------ Exercise data
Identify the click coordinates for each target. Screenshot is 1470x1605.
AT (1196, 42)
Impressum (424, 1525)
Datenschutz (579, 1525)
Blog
------------
**Work order:**
Nothing but an exact transcription of the records is expected.

**Response below:**
Identify the click coordinates for each target. Screenshot is 1470x1605.
AT (1196, 42)
Impressum (424, 1525)
Datenschutz (579, 1525)
Blog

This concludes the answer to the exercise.